The changes will cause more losses in jobs at Wells Fargo, as the asset management group has already shed about 400 jobs from the year before, when 2,100 people worked in the division to the 1,700 working there today. It’s unclear how many job losses will result from the changes, but Wells Fargo asserts it’ll be minimal.
For the dropping of the Evergreen funds brand, citing a plunge in outflows from the funds was the major reason for merging them with other brands at the giant bank.
Per the transformation of the fund family, 27 of the Evergreen funds will be merged into Wells Fargo’s Advantage funds, while a total of 53 funds from both companies will be merged together, while five funds will be completely shut down.

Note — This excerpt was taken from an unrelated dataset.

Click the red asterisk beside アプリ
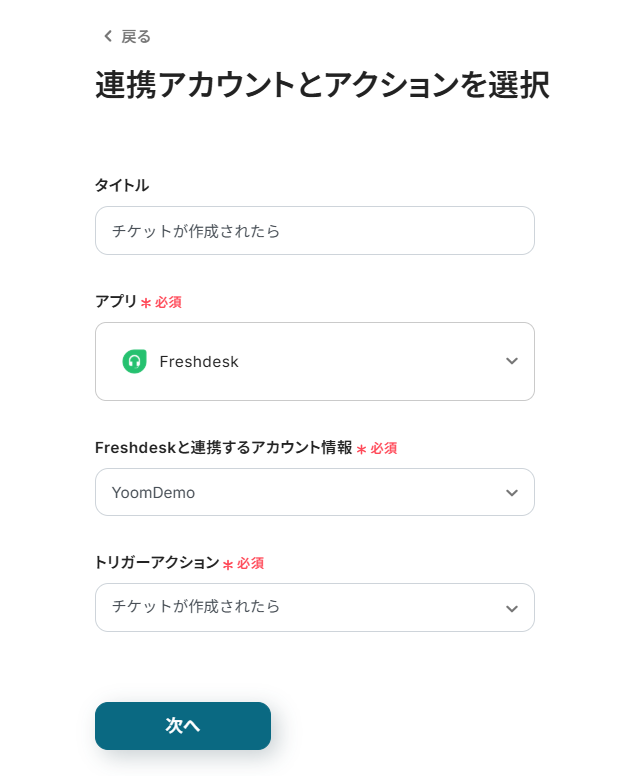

All of this must be approved by the boards of both families of funds before the plan can be executed by the company. At this time there doesn’t seem to be any known opposition to the transformation going forward.
Karla Rabusch, President of Advantage Funds, stated that the changes in the funds should result in lower fees for the majority of shareholders, but that won’t be confirmed until there are more details released over the next several months.